Carrier protein, also known as carrier, permease or transport enzyme, is a type of intrinsic protein that transports substances across the membrane and does not form an obvious pore structure in the transmembrane region. When transporting substances, the carrier protein first selectively combines with ions (molecules) on one side of the membrane to form a carrier ion (molecule) complex. Then the carrier protein undergoes a conformational change, exposing the transported ions (molecules) to the other side of the membrane. side and release. Because the transport carried out by the carrier protein can be passive (along the chemical gradient potential) or active (against the chemical gradient potential)
There are three types of carrier proteins: unidirectional transporters, co-(co-)porters and anti-(anti)porters. Uniporters can be further divided into passive unidirectional transporters and active unidirectional transporters (such as plasma membrane H*-ATPase). Both symporters and antiporters are involved in active transport
By kinetically analyzing the relationship between transport rate and solute concentration difference, it can be distinguished whether the solute is transported through ion channels or carrier proteins. Transport through ion channels is a simple diffusion process without saturation; while transport through carrier proteins relies on the binding of solutes to specific sites on the carrier. Since the number of binding sites is limited, carrier protein transport has saturation.

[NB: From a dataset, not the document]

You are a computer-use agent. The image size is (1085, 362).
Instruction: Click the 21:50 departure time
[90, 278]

Ion pumps refer to some membrane carrier proteins that have the function of hydrolyzing ATP and can use the energy of ATP to transport ions across the membrane against the electrochemical potential gradient. Ion pumps generally refer to the ATPase present on the cell membrane. ATPase, also known as ATP phosphohydrolase, catalyzes the hydrolysis of ATP to generate ADP and phosphate (Pi), and releases energy. ATPase is an intrinsic protein in the plasma membrane that uses the energy released from the hydrolysis of ATP to transport ions.

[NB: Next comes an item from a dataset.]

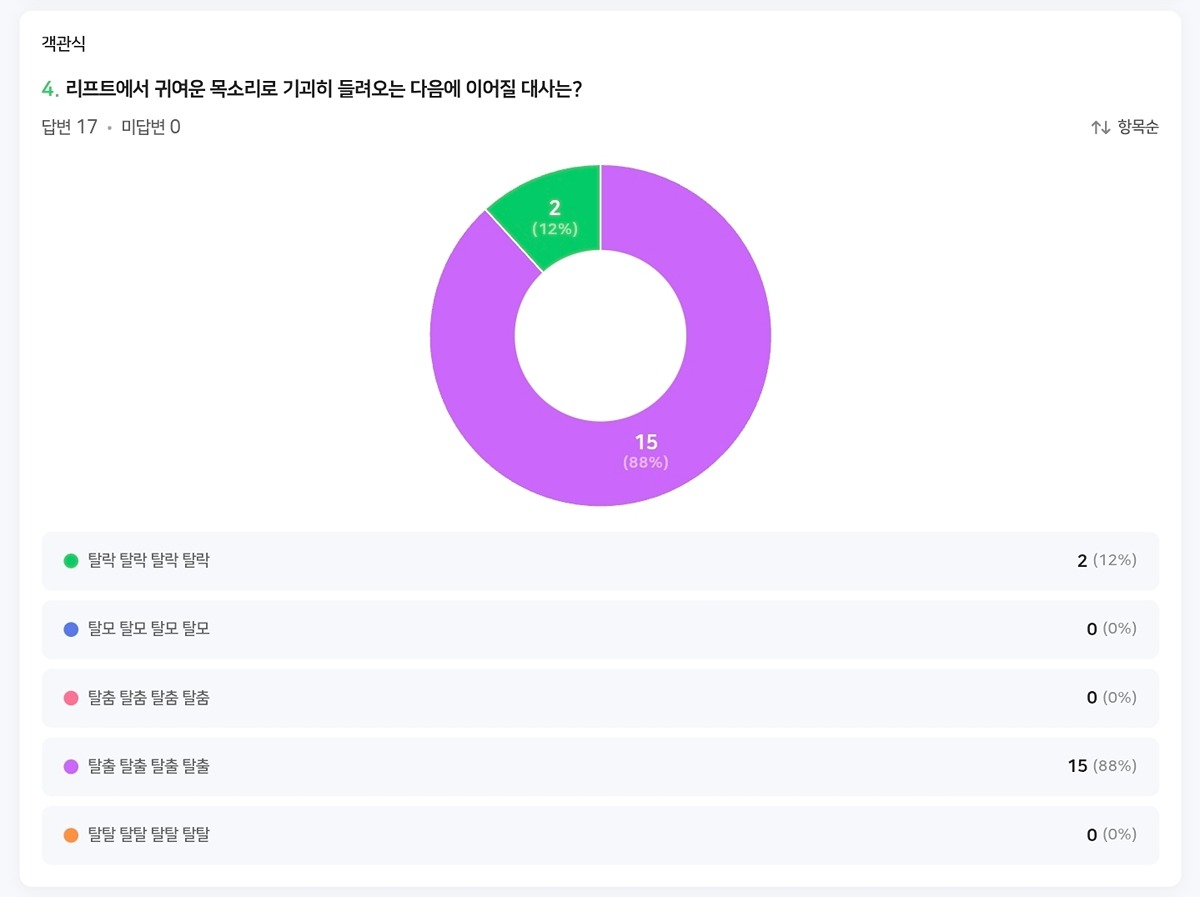Click the blue dot beside 탈모 탈모 탈모 탈모
The width and height of the screenshot is (1200, 897).
(x=71, y=629)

The ATPase that transports H* is called H*-ATPase or proton pump (H* pump)
There are three main types of H*-ATPases in higher plant cells: ① P-type H-ATPase located on the plasma membrane, which pumps protons from the cytoplasm to the outside of the body ② V-type H-ATPase present on the tonoplast, It pumps protons from the cytoplasm into the vacuole ③ F-type H*-ATPase present on the inner mitochondrial membrane and chloroplast thylakoid membrane, they are involved in the synthesis of ATP
The H* gradient across the plasma membrane and the energy of the membrane potential are collectively called the H* electrochemical potential difference
The process in which H*-ATPase pumps out H*, ΔμH* production or proton motive force is usually called primary co-transport, also known as primary active transport. Ion transport with ΔμH* or proton motive force as the driving force is called secondary active transport or secondary co-transport.
The relationship between primary active transport and secondary active transport is: primary active transport hydrolyzes ATP and converts chemical energy into ΔμH* or proton power, while secondary active transport uses ΔμH* or proton power to transport ions or molecules across the membrane. The secondary active transport will weaken ΔμH*. Of course, when ΔμH* decreases, the feedback effect can promote the continuation of the primary active transport. The final result is the consumption of ATP and the active transport of ions and molecules across the membrane.
In fact, plasma membrane ATPase is also a unidirectional transporter, which is an active unidirectional transport that consumes energy. Therefore, one-way transport can be divided into two types: active and passive.
The energy released by respiration can be used to absorb solutes against the electrochemical potential gradient. This process is called active absorption.